COVID-19 VERSUS PRECONCEITO


Algumas palavras para informar o quanto o preconceito é devastador e suas sequelas são amargas, sentidas em uma sobrecarga de sofrimento psicológico que é impossível medir e quantificar as suas marcas.


É natural que estejamos com medo, com muitas incertezas, ansiosos e inseguros dentre outros sentimentos, diante do novo e desconhecido Covid-19. É compreensível, também que muitos estão desestabilizados emocionalmente, o que é esperado que aconteça em situações de pandemia. Mas, existe forma humanizada de agir com as pessoas e/ou famílias que tiveram um ente querido vítima ou com suspeita de Covid-19 (sendo esses entes queridos, muitas das vezes, vítimas fatais do Covid-19) ou com pessoas e/ou famílias que não tiveram alternativas, a não ser voltar para sua terra natal.


Já param para pensar quais os motivos levaram essas famílias retornar à sua Terra Natal? Já param para pensar em como é ter um ente querido com Covid-19? Já param para pensar se esse ente querido vier falecer? Já param para pensar em como é perder um ente querido para o Covid-19 e não ter direito de velar o mesmo, ou seja, é lhe tirado o direito de realizar um velório digno? Já param para pensar que suspeita de Covid-19, não significa que está com o diagnóstico fechado de Covid-19?


Quando nos permitimos a questionar sobre todas essas possibilidades, estamos colocando em prática a empatia. De forma bem sucinta, a empatia significa nada mais do que nos colocarmos no lugar do outro. Quando agimos assim, tendemos a apresentar atitudes, comportamentos mais humanizados com o outro. Ou seja, quando exerço de atitudes empáticas, tendemos acolher de forma humanizada essas pessoas, essa é uma forma de não sermos preconceituosos.

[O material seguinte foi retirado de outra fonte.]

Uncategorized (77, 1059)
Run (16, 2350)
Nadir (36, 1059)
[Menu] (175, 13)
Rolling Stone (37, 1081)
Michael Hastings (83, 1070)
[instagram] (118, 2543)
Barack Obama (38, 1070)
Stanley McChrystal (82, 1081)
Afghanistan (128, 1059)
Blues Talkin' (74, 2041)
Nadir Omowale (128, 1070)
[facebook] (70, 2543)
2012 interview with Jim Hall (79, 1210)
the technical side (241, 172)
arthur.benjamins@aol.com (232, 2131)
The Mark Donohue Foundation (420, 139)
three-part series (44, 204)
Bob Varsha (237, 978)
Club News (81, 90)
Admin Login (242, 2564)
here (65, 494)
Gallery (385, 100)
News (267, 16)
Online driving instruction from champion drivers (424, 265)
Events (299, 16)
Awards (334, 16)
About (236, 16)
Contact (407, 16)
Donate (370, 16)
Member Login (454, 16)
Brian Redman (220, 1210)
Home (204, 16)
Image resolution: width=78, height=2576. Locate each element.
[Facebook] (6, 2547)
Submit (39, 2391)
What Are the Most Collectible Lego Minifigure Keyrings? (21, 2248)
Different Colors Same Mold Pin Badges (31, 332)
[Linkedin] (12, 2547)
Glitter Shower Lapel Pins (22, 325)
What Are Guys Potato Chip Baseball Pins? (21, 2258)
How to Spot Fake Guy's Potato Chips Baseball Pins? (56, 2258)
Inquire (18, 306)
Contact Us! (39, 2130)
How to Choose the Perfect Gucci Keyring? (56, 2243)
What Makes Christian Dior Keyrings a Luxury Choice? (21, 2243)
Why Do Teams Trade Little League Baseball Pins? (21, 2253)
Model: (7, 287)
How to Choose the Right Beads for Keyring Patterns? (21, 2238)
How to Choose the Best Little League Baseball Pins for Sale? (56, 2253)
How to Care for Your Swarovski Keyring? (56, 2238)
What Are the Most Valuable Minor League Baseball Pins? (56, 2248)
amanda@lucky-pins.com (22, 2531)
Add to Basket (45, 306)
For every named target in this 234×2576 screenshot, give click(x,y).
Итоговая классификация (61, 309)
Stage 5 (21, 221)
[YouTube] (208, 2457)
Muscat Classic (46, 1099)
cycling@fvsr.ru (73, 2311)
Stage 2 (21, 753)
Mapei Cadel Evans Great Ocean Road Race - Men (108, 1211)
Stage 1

Nesse sentido, o que tem em comum todas essas situações (suspeita de Covid-19 ou com o diagnóstico fechado de Covid-19 ou pessoas/famílias que retornaram a Terra Natal) é a necessidade de realizar a quarentena como determinada pelo Ministério da Saúde, bem como, pela Organização Mundial de Saúde. Desse modo, é importante lembrar que ficar em quarentena não é fácil, porém é essencial para preservar a saúde individual e a saúde coletiva, ou seja, a saúde pública. Assim, é fundamental amenizar as dificuldades subjacentes em realizar a quarentena imposta diante do Covid-19, tendo em vista, que até o momento ser essa a melhor alternativa preventiva.


Sendo assim, é imprescindível que as famílias que estão em quarentena sintam-se acolhidas como um todo. Isso implica a equipe de saúde local está atenta em suprir de forma assertiva as necessidades pontuais de cada membro do núcleo familiar em quarentena. Por exemplo: verificar se o espaço físico é adequado. Na impossibilidade do espaço físico não ser adequado, cabe ao poder público providenciar alternativas possíveis; Também fornecer orientações do que significa a quarentena viabilizando estabelecer diálogo claro, respeitando a idade e as condições de entendimento da pessoa, a fim de favorecer a adesão e a compreensão do paciente sobre a importância do cuidado e dos procedimentos; Orientações sobre atenção psicossocial e cuidados preventivos em saúde mental, como identificar as preocupações das pessoas com a própria saúde e com a saúde de seus familiares e ofertar todos os esclarecimentos e informações necessárias a fim de minimizar as angústias e inseguranças, dentre outras.


Nessa mesma direção, é importante tanto por parte da equipe de saúde local como por parte dos cidadãos da comunidade, ao qual a família está inserida, ter como base a compaixão, a empatia, a solidariedade, a generosidade no acolhimento de todas as famílias em quarentena.


Atitudes como: Chame a família na frente da sua casa e dê um bom dia, uma boa tarde, uma boa noite; Pergunte se estão precisando de algo do mercado; Converse sobre qualquer coisa; Respeite a privacidade da família; Demonstre que você quer ajudá-los da melhor forma possível; Surpreendam com atitudes de solidariedade.